The building programme was at the centre of widespread criticism this week as the government scrambled to deal with the problems.
Stoke-on-Trent College has asked shortlisted contractors to present their ideas for a £100 million job that remains one of 71 stalled due to the LSC’s huge funding gap.
The college’s principal has opted to press on with his procurement plans against the advice of the LSC, describing them as “none of its business”. In a sign of the importance of the scheme to contractors during the recession, only one of up to 12 bidders has so far pulled out.
UK Contractors Group director Stephen Ratcliffe advised contractors to check the validity of college tenders. “The LSC was very clear that we would be wasting our time dealing with this tender,” he said. “The college appears to be carrying on willy nilly.”
The LSC declined to comment on the case, but an email seen by Construction News from a senior figure at the body said: “The college has been advised to stop but appears to be ignoring that advice.”
Stoke-on-Trent College principal Graham Moore defended his decision to continue with the procurement process.
“Our argument is that these colleges are close to being ready to go. We want to get as far as we can to be ready,” he said. “I am trying to protect this college’s position in the queue for funding.”
He added: “We desperately need this investment, I have more of a bomb site than a college at the moment.”
Meanwhile, the beleaguered LSC proposed cutting payments to existing college projects in a last-ditch attempt to find money for the stalled schemes, CN understands.
Contractors are understood to have been stunned by the suggestion, and to have dismissed it as unworkable.
The LSC is trying to plug a £3 billion funding shortfall to allow the 71 schemes given approval in principal to start on site. There was confusion last week about the funding – the LSC initially confirmed that no money would come through until September at the earliest, and then insisted it could be available as early as this month.
Mr Ratcliffe said: “The LSC told us that the eight projects given the go ahead represented the last of the money.
“There was talk they may be able to slow payments to approved colleges to make headroom to pay others.”
The plan apparently involved giving colleges their funding allocations over a five-year period rather than within the original three-year timeframe, with alternative funding arrangements to bridge any gaps this left colleges with.
Mr Ratcliffe said there was widespread scepticism among contractors that this would work. He added: “It would be nowhere near enough to fund 71 projects, but at best it may allow a few more to start in September.”
The UKCG warned that up to 40,000 jobs in the construction supply chain would be lost if the funding is not found quickly.
PfS director signals college interest
A senior figure at Partnerships for Schools has hinted that the secondary school delivery body is keen to rescue the ailing colleges building programme.
Director of education and planning Russell Andrews gave the clearest signal yet that PfS could become responsible for Building Colleges for the Future.
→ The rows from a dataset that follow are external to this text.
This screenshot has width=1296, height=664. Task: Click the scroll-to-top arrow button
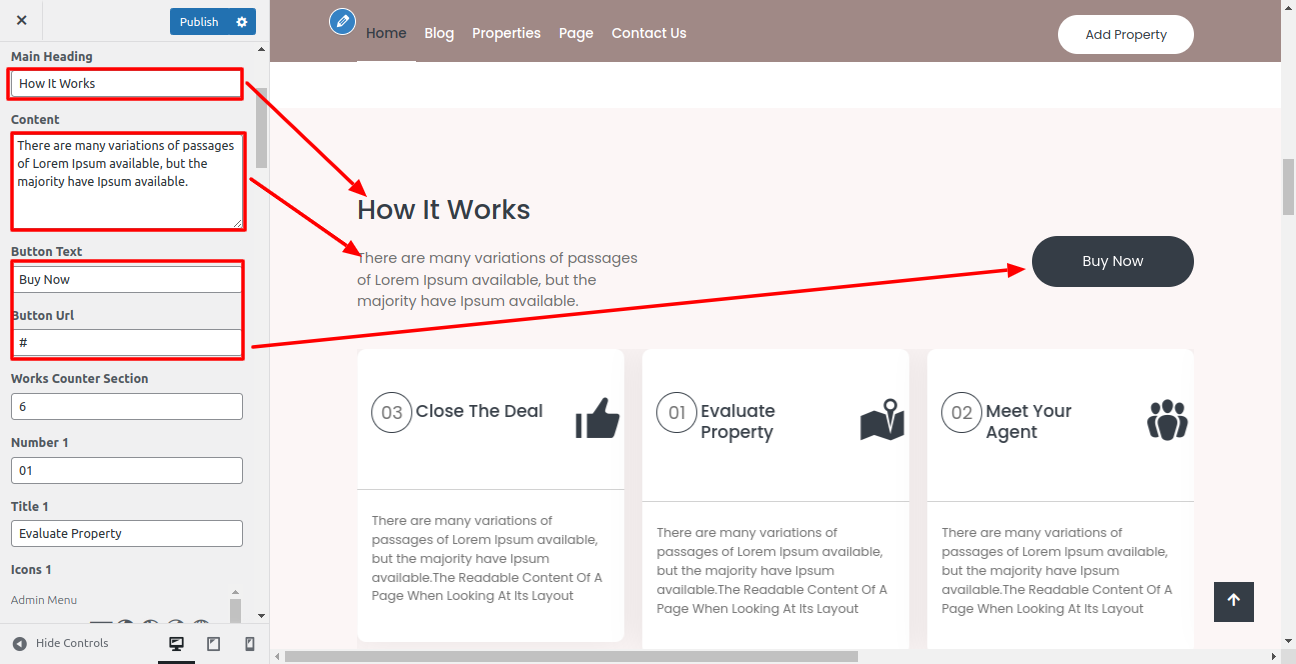(1233, 601)
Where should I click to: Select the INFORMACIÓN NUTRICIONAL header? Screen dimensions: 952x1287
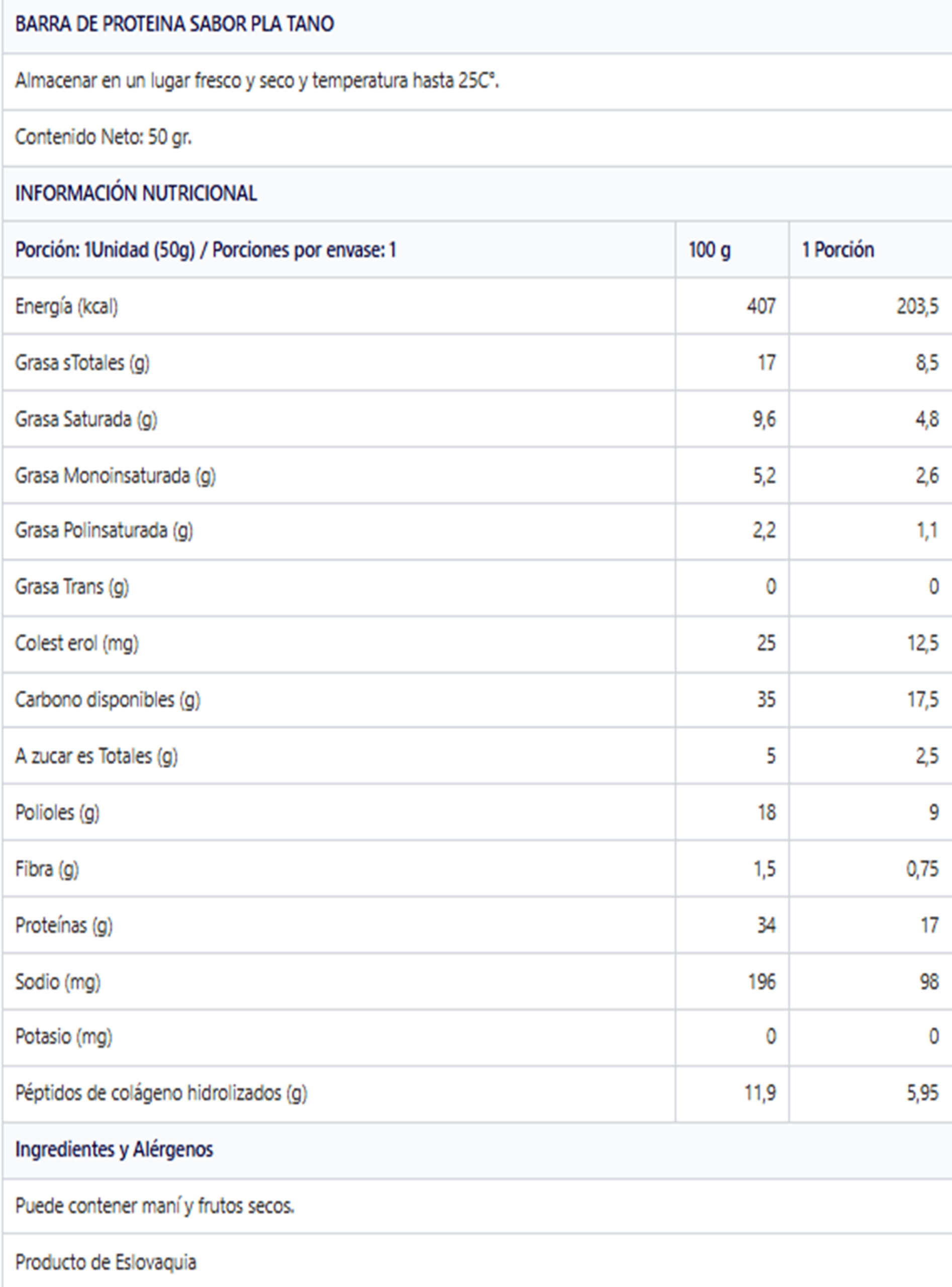[x=136, y=193]
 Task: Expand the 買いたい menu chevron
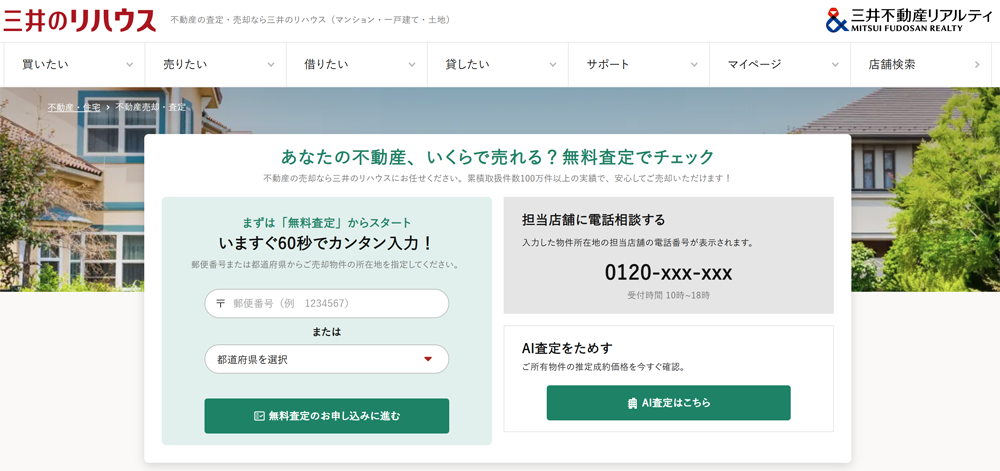click(129, 64)
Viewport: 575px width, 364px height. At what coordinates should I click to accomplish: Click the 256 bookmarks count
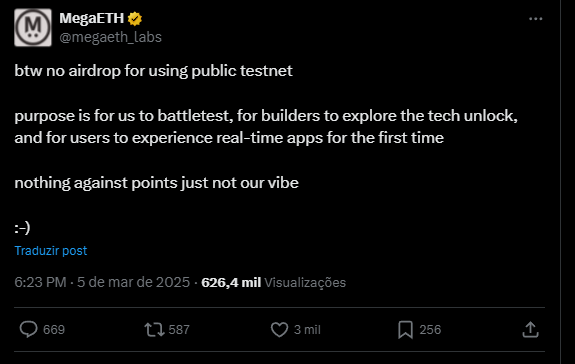[430, 330]
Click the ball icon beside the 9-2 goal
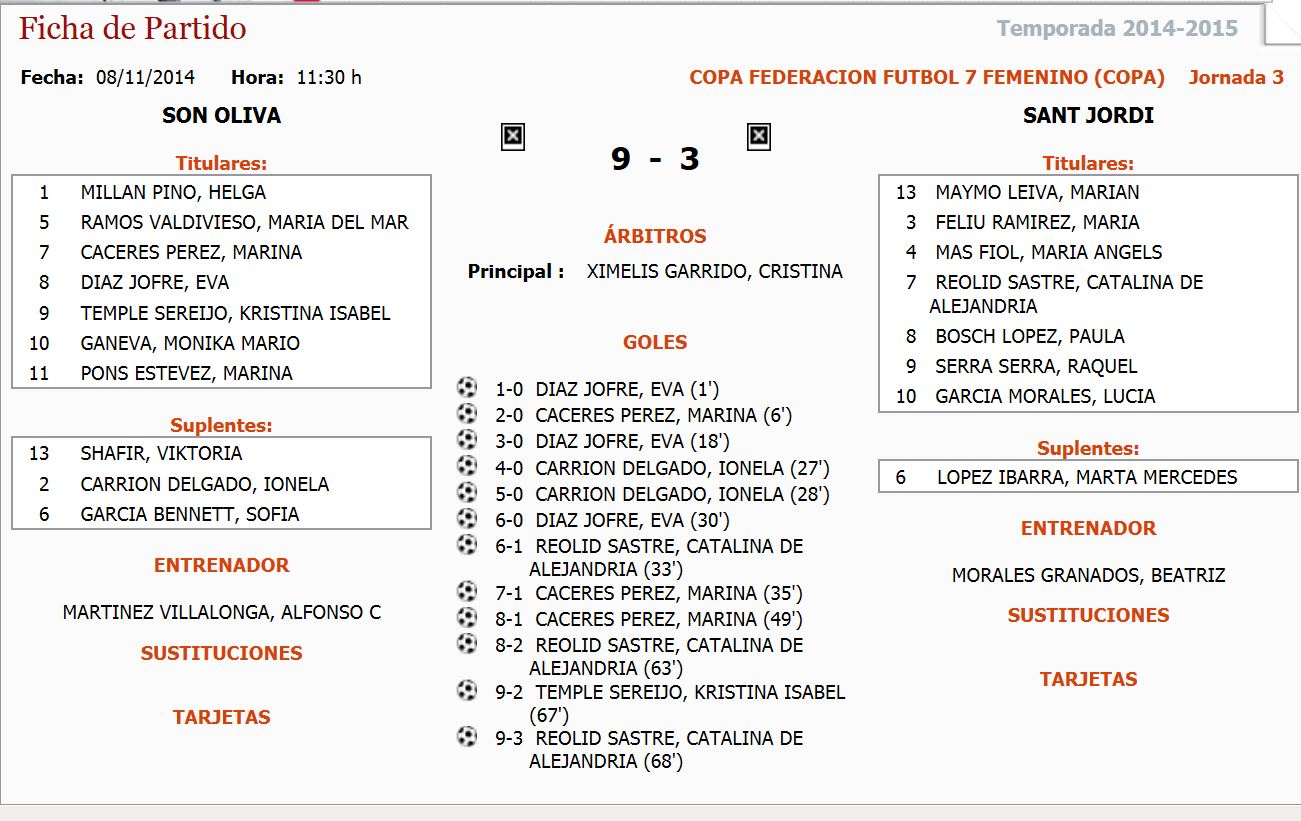The height and width of the screenshot is (821, 1301). coord(467,690)
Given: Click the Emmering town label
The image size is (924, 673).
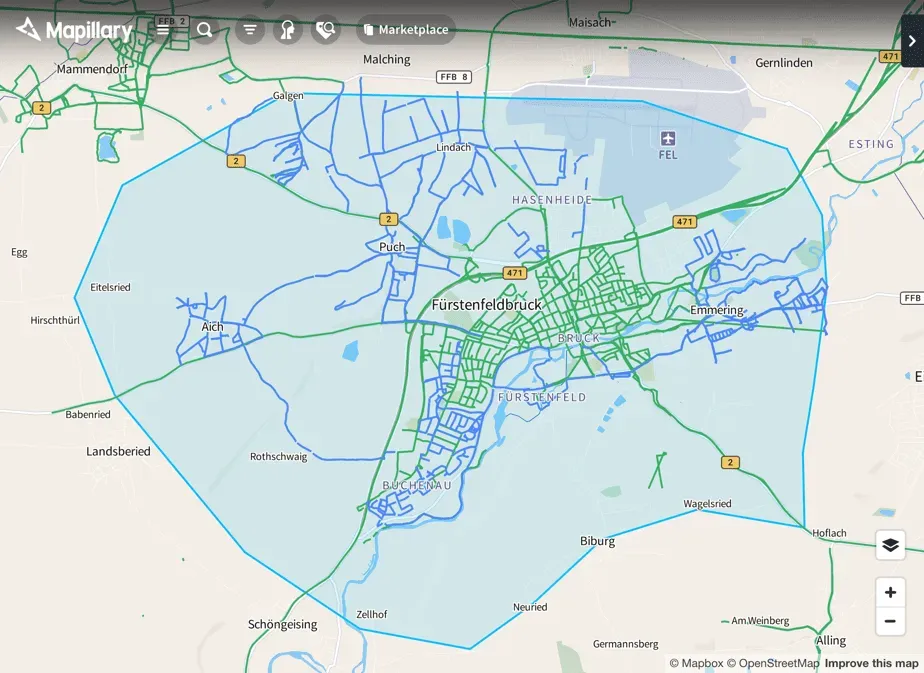Looking at the screenshot, I should [717, 310].
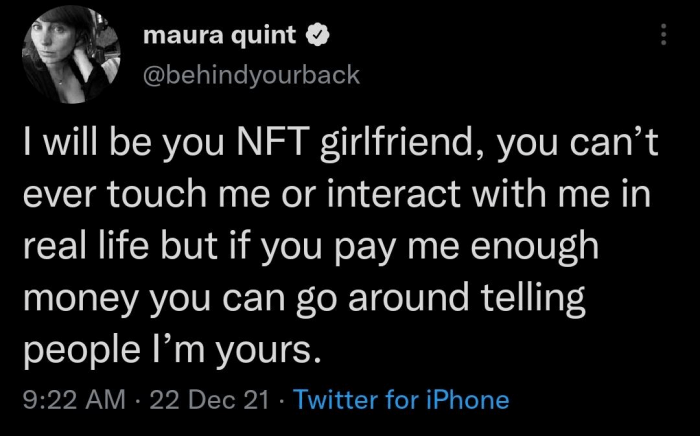Open the @behindyourback handle link
The image size is (700, 436).
click(252, 75)
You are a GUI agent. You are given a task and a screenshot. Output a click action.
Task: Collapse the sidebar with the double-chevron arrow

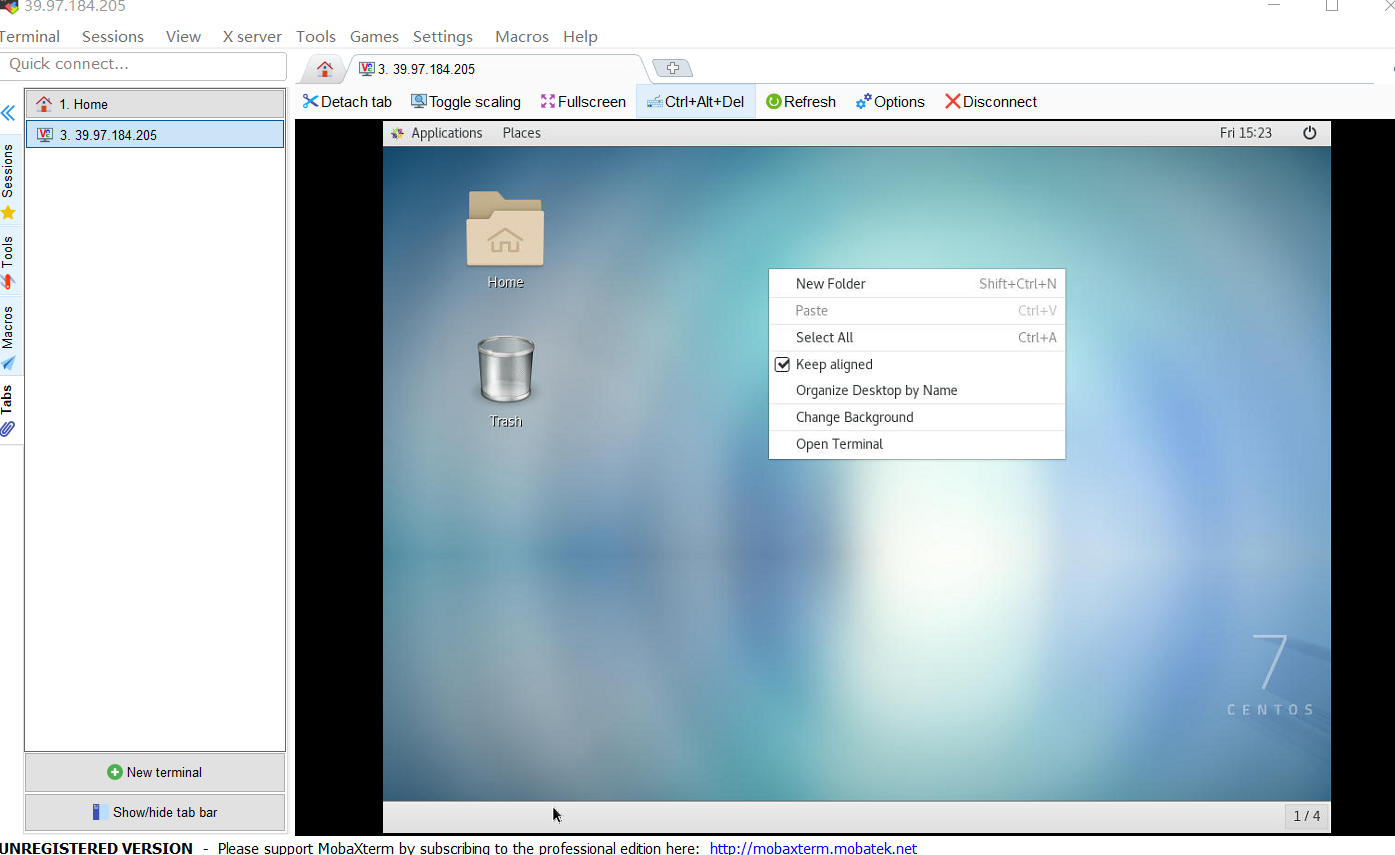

Asked about the possibility, Mr Andrews told Construction News: “We are keen to help local authorities be as strategic as they can across a range of capital funding schemes.”
Speculation has surrounded the future of the BCF scheme since Learning and Skills Council chief executive Mark Haysom took responsibility for its failings and resigned last week.
Contractors and consultants last week suggested PfS should be given the college programme to run alongside the £55 billion Building Schools for the Future scheme.